BONDOWOSO, Terbitan.com -Muhammad Irsan Marwanda Bachtiar, anggota komisi 1 DPRD Bondowoso membenarkan bahwa Sekretaris Daerah (Sekda) dan Plt. Kepala BKD Bondowoso pangggilan kelanjutan mangkir.

“Ternyata panggilan kemarin ditunda, Rabu (16/10/2019) karena Plt. Kepala BKD mengaku ada undangan mendadak,” kata Irsan, Kamis (17/10/2019)

Irsan politisi muda PDI Perjuangan ini mengatakan, padahal komisi 1 sebagai mitra eksekutif akan memfasilitasi agar kegaduhan mutasi ASN yang lalu menemukan titik terang.

“Sebelumnya, Kepala Inspektorat dan Asisten 1 Bondowoso, setelah kami klarifikasi guna dimintai keterangan mutasi 192 Aparatur Sipil Negara (ASN) yang diduga carut marut mengaku tidak dilibatkan karena posisi mereka ada diluar kota,” jelasnya.

Proses mutasi dinilai tidak seluruhnya melibatkan anggota TPK. Inspektorat dan Asisten 1, sama sekali tidak dilibatkan dan ini menjadi pertanyaan besar.

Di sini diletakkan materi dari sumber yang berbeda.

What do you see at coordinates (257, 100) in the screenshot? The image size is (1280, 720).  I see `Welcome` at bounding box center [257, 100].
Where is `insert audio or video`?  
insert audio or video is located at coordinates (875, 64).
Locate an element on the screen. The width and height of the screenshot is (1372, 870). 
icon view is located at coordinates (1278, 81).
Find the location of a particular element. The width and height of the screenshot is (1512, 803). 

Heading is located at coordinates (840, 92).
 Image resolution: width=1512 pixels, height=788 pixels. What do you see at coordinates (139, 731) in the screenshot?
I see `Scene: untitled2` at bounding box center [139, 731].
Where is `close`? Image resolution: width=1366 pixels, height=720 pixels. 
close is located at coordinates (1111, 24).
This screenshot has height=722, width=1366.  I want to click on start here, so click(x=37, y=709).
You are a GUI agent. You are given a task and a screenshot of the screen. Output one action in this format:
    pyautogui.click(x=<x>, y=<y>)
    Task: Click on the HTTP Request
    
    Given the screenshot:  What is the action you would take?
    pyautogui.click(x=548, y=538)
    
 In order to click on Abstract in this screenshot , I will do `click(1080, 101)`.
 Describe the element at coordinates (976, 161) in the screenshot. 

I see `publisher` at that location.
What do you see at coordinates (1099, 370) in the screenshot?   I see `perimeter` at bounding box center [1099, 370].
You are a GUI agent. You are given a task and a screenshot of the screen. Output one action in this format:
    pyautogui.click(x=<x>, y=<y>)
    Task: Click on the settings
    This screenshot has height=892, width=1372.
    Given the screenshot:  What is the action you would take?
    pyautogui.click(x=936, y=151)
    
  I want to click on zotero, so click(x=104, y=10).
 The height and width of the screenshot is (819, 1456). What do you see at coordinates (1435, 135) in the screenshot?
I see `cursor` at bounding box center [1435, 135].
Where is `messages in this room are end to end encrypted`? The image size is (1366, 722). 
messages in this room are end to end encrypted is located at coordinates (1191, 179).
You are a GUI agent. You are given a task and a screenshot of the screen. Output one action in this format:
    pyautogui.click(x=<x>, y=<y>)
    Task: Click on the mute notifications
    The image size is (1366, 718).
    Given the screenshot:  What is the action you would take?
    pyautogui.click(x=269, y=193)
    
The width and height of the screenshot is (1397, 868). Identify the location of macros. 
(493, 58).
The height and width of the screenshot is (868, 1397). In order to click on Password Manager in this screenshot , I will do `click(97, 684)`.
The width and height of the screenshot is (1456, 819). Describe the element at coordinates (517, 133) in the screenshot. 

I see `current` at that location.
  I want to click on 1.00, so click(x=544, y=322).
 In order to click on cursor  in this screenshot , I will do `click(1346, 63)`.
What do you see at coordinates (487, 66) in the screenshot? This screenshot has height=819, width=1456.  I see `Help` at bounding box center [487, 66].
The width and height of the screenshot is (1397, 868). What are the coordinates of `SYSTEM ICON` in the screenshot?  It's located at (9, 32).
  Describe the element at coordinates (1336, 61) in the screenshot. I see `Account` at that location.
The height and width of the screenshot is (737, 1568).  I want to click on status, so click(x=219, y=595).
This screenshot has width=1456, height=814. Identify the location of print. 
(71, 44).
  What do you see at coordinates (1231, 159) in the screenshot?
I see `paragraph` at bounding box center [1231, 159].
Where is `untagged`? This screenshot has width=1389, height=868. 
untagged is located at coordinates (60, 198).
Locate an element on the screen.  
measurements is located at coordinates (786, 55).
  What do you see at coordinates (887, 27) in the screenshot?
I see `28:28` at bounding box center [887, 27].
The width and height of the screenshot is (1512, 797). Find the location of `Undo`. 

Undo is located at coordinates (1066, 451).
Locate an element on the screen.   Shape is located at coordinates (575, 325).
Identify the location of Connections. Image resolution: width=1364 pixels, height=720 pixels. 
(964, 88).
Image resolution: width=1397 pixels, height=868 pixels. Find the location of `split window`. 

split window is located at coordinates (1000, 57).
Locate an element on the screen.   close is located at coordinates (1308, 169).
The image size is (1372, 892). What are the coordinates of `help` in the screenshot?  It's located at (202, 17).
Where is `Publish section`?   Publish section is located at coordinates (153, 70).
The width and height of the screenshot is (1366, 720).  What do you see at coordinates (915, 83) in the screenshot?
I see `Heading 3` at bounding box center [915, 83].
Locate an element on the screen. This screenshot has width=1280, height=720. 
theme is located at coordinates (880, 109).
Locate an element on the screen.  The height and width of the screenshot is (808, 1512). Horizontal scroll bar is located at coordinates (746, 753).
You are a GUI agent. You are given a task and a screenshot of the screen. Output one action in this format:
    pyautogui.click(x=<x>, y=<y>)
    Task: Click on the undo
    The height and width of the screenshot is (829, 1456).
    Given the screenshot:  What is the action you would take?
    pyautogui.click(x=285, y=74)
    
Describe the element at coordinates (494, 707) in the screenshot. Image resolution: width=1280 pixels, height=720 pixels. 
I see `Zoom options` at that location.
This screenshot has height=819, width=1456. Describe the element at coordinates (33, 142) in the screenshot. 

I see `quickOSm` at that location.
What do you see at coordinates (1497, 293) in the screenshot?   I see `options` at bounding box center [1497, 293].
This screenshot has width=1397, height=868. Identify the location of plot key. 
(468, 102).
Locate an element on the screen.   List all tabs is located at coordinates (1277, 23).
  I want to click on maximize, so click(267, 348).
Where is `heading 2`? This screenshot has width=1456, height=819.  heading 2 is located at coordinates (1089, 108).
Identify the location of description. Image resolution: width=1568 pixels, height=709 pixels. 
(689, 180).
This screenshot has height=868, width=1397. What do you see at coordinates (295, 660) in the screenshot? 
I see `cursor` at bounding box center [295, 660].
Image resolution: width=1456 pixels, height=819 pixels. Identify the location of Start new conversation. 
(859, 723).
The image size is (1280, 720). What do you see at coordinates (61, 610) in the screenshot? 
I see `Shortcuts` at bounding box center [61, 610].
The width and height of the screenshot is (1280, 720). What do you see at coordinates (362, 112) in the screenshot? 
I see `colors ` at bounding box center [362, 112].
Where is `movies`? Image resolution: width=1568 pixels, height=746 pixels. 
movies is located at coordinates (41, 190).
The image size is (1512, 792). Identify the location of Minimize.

Sejatinya, semua catatan hukum dan tindakan disipliner yang ada di Inspektorat sangat dibutuhkan untuk bahan pertimbangan.

Kepala Inspektorat dan Asisten 1 setelah dipanggil mengaku ada dua jabatan yang tumpang tindih. Selain itu, ada jabatan yang lompat eselon

Dalam mutasi itu ada Tim Penilaian Kinerja (TPK) yakni Sekda, BKD, Bakesbangpol, Inspektorat dan Asisten 1. Harusnya dalam proses mutasi itu semuanya terlibat.

Akibatnya, diduga tidak sedikit pejabat yang bermasalah justru dipromosikan ke jabatan yang lebih tinggi. Serta adanya tumpang tindih jabatan.

“Saya menyayangkan hasil mutasi lantaran banyak ditemukan ASN yang dipromosikan justru punya rapor tidak baik. Padahal masih banyak ASN lain yang lebih layak untuk dipromosikan,” pungkasnya.